His previous most-stupid-remark about American History, that George Washington defeated the British by seizing their airports, was perhaps a misstatement, but this was a protracted discussion of something he apparently had thought about and intended to say.

Nikki Haley’s neglect to cite slavery as a cause may also have been a verbal spasm, but Trump appears to genuinely believe his statement, which requires an astonishing — though not necessarily surprising — level of ignorance.

Deering does well to simply mock it, and the fake Lincoln beard is as laughable as the fake history being spouted. Danziger, instead, reminds us of the cruelty of slavery and the absurdity of Trump (and Stefanik) as saviors.
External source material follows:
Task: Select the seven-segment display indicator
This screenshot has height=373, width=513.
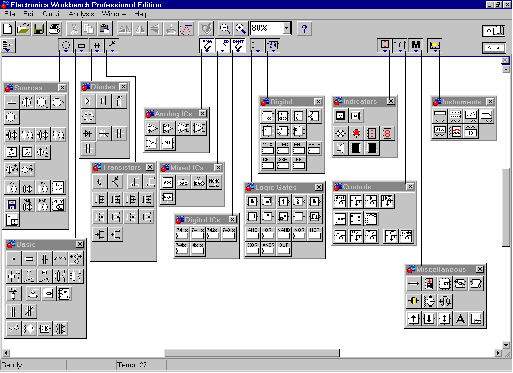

Again, YMMV, but I find the whole thing so foolish that I think the mockery is a more fitting response.

And then Ted Rall (Counterpoint) steps in to demonstrate that no statement is so utterly foolish that it can’t be topped. Perhaps Trump was asleep in class when they taught all the arguments and compromises that attempted to resolve the slavery issue before it burst into open warfare.

But it is beyond belief that anyone could cite slavery — which was so clearly, fundamentally and violently removed from the Constitution — as if it were still there. Nor does Rall’s cardboard liberal say anything remotely sensible about the 14th Amendment.
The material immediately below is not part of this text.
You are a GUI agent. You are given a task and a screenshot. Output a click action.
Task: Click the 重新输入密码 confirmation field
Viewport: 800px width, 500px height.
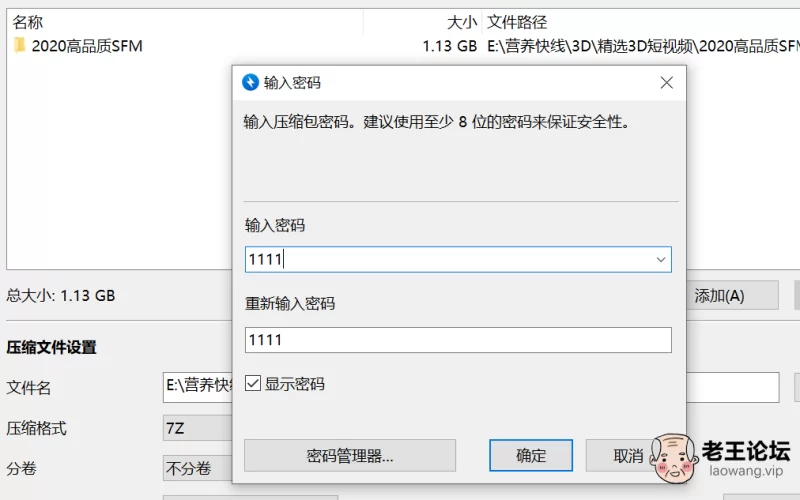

Perhaps Rall believes there should be an amendment to repeal the 14th Amendment’s prohibition of traitors in high office, and that it could be introduced, passed in Congress and ratified by at least 38 states between now and November.

I’m more inclined to believe in Cornwallis’s air force.

2 thoughts on “CSotD: Hits and Misses

  1. Dear Mike, your column today clearly points out that I must modify the old saying we have been using: ‘chaos will ensue.’ I now should be ‘chaos is proliferating’.

    You point out that the Rall comic is insipid And, I agree with that and with Mark B. Ted Rall has been tepidly, but feverishly, tap-dancing on both sides of important issues for a while now.